Splunk Enterprise Security
Highlighted

Many new apps in Enterprise Security - can I disable them?

Builder

I upgraded to the latest version of Enterprise Security (v6.0) and it installed many new apps and add-ons for systems/applications/sources that we don't have including:

  • Splunk Add-on for AirDefense
  • Splunk Add-on for CEF
  • Splunk Add-on for Juniper
  • Splunk Add-on for RSA
  • and many more...

My question is, can I disable the apps/add-ons that I don't need or will this adversely affect ES? Also, after disabling the app, how can I fully delete it so that it no longer appears in the apps list (I like to run lean and prefer not to have unused software installed).

Thanks!

0 Karma
Highlighted

Re: Many new apps in Enterprise Security - can I disable them?

Splunk Employee
Splunk Employee

Hi,

You can disable the ones that begin with TA- or SplunkTA. Deleting them is an option as well, if you like, delete the folders from filesystem.

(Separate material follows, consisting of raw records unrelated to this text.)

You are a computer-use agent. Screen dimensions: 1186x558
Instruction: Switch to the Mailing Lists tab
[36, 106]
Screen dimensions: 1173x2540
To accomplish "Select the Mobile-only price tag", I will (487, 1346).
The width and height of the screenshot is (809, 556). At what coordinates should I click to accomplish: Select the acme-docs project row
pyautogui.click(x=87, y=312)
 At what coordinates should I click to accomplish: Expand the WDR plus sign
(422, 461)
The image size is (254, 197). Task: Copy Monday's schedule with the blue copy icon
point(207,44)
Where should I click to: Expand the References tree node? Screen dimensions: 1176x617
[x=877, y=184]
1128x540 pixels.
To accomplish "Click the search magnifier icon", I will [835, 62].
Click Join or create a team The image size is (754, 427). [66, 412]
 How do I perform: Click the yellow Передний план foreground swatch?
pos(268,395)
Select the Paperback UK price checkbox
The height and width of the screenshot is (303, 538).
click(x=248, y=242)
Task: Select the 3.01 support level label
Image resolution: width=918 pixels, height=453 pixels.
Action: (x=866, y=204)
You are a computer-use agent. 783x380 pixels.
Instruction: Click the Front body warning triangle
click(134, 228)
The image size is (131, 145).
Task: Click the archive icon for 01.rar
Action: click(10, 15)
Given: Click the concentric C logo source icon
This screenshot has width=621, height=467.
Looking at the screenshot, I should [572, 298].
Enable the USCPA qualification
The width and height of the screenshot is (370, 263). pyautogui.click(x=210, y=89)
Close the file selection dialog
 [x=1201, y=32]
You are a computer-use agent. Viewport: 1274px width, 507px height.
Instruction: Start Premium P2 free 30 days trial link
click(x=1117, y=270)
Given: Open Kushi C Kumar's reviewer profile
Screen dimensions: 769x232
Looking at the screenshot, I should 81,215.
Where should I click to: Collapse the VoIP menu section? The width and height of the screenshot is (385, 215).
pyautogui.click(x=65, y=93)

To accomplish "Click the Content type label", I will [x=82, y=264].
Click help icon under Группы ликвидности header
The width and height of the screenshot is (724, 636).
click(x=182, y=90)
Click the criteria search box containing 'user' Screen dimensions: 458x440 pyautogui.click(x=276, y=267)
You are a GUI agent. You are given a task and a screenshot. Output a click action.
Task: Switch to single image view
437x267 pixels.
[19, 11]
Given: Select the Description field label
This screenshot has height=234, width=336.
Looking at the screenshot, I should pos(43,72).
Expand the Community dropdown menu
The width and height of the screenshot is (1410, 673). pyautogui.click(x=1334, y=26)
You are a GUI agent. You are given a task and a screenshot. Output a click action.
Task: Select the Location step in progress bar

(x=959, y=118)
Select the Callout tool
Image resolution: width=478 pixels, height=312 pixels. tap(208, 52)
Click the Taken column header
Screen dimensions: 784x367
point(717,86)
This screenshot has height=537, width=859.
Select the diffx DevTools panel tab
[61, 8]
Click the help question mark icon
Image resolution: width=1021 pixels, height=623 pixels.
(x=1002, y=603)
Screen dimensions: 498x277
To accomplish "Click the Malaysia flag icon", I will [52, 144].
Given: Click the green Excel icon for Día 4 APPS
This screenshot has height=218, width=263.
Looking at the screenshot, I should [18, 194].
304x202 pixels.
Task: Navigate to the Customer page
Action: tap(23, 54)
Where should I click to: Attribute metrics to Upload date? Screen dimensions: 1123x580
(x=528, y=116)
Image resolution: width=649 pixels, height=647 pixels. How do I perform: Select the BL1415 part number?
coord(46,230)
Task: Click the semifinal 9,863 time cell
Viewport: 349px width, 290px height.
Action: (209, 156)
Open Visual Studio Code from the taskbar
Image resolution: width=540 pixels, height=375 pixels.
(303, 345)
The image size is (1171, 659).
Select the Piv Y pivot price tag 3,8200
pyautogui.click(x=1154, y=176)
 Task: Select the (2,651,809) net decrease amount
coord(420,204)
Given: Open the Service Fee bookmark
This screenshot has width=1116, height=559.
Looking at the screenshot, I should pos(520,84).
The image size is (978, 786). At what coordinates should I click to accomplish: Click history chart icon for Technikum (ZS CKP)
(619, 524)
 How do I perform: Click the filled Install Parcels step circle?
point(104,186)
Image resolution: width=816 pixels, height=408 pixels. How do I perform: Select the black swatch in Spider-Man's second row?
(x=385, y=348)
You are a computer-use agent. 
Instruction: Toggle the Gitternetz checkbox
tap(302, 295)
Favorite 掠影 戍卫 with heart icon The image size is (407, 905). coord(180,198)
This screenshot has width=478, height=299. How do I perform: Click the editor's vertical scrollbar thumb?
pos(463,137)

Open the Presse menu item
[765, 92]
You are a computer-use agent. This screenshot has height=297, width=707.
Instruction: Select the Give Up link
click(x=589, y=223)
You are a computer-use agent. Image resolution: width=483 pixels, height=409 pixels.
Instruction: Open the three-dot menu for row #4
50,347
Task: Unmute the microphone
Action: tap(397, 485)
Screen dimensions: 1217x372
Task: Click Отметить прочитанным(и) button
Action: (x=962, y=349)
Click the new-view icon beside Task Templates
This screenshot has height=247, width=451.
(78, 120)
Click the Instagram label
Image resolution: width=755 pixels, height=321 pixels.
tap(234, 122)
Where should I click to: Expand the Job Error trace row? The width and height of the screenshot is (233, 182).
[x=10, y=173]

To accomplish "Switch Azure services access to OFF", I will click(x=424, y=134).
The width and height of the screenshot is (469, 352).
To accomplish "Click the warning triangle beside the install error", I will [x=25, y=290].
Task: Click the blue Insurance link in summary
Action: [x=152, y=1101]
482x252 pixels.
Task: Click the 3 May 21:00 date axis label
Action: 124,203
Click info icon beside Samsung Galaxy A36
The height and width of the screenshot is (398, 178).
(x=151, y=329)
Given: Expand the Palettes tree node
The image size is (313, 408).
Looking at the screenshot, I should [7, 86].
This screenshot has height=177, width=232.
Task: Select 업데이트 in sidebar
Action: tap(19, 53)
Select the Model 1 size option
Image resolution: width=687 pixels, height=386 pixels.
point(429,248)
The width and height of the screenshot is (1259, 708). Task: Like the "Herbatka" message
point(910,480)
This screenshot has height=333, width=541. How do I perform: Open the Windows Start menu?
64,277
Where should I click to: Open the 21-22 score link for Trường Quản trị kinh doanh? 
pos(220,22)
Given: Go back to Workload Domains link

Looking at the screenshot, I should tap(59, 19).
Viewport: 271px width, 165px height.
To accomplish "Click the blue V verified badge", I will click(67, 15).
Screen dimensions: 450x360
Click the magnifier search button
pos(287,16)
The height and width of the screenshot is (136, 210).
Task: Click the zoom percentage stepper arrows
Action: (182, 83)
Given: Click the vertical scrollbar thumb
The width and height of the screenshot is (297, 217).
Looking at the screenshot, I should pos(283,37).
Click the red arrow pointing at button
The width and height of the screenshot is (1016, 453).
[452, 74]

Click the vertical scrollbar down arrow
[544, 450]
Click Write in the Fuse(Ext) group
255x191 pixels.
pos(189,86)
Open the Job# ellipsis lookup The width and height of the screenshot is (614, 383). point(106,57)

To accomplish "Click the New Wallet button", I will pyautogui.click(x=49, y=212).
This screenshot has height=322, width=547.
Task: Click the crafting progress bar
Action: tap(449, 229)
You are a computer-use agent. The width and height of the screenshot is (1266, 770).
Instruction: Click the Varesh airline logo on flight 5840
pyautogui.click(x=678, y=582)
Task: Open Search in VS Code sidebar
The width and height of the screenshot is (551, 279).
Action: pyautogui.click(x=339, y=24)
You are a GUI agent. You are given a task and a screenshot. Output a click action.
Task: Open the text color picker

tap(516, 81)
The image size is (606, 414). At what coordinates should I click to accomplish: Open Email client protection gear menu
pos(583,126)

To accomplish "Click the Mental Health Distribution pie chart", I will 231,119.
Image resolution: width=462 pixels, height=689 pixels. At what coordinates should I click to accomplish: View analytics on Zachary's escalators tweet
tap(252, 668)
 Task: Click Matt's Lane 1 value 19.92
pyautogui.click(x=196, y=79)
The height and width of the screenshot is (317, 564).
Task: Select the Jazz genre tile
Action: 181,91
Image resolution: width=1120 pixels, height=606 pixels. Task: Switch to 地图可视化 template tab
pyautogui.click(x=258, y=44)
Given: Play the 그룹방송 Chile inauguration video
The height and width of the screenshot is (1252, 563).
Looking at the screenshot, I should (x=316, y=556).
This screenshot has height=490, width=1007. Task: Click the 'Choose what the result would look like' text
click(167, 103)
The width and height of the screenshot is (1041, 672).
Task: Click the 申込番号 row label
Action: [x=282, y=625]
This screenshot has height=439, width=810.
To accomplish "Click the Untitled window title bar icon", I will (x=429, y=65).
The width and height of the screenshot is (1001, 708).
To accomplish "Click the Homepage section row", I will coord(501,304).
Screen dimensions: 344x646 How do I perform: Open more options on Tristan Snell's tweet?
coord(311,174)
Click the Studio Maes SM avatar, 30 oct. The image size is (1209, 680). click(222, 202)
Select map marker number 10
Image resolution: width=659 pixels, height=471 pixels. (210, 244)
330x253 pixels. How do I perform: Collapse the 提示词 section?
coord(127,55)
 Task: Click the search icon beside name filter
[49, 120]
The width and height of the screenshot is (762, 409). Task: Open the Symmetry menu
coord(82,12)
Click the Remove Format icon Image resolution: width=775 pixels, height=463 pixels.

View solution in original post

Highlighted

Re: Many new apps in Enterprise Security - can I disable them?

Builder

Ok and how about the ones that begin with "Splunk Add-on for ...".

All of the apps that I'd like to disable begin with Splunk Add-on...

Thanks

0 Karma
Highlighted

Re: Many new apps in Enterprise Security - can I disable them?

Builder

I see the TA- and Splunk_TA now... those are the folder names. Thanks again!

0 Karma